Exercise of the Week: Half-Kneeling Cable Lift w/Flexion-Rotation Hold
The half-kneeling cable lift w/flexion-rotation hold is a new variation on an old drill, and we’ve been implementing it quite a bit with guys of late. It’s a creation of CSP-FL co-founder and pitching coordinator Brian Kaplan.
Like all cable chops and lifts, we’re training anti-rotation core stability. However, in this variation of the cable lift, the athlete drives thoracic (upper back) rotation and flexion, two crucial pieces of getting to an ideal ball release position during throwing, or completing a swing during hitting.

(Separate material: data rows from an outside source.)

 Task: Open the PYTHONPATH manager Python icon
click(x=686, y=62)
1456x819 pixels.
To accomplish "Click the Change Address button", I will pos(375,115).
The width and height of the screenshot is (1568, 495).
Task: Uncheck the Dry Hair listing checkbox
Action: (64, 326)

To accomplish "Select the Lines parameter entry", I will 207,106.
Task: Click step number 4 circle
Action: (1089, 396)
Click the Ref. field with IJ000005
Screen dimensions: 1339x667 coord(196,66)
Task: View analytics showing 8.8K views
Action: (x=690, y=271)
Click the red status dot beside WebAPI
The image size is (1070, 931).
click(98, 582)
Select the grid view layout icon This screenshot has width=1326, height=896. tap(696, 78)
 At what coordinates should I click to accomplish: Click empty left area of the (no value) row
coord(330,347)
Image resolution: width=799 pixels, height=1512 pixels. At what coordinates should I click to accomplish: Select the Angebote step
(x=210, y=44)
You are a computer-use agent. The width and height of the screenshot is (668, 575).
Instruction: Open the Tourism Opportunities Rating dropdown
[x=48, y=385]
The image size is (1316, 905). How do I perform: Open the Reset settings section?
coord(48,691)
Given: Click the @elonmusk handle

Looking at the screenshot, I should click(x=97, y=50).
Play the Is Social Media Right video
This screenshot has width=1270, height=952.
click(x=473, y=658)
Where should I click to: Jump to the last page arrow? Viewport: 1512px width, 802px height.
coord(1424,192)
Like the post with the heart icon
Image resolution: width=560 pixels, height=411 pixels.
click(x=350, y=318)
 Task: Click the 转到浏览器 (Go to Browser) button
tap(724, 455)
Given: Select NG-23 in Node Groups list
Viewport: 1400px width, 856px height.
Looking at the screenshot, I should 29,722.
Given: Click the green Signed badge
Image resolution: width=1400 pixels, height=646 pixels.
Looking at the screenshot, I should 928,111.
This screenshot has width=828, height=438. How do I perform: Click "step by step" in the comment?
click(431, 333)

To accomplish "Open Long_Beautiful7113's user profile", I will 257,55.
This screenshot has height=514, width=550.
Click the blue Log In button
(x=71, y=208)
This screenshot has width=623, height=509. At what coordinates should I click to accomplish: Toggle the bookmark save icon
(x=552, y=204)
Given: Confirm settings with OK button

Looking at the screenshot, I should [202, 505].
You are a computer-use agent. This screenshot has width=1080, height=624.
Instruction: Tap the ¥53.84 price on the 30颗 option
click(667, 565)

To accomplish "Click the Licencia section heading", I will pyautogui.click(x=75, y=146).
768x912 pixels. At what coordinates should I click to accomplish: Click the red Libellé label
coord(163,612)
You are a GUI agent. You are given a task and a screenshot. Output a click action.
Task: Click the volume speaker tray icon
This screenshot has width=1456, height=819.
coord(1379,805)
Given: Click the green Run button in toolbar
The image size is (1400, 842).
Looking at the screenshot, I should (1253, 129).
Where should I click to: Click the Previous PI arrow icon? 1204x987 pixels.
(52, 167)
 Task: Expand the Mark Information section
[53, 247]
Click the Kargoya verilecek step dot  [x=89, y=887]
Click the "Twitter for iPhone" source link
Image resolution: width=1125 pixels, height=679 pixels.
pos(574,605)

Simultaneously, the athlete should be actively pulling into the front hip (adduction and internal rotation) to simulate the same front hip force acceptance you get during the pitching delivery and hitting motion.
Of course, there are many functional performance benefits that extend far beyond the baseball world. This drill will benefit anyone who competes in extension-rotation sports, not to mention your casual weekend golfer. In short, it trains core stability and thoracic mobility, so it has almost universal application.
We’ll usually program this for 6-8 reps per side. On each rep, we have a 2-3 second hold at the lockout position with a full exhale. You should really feel the core turn on – and in some cases, you’ll even see athletes get a little cramp in the abs.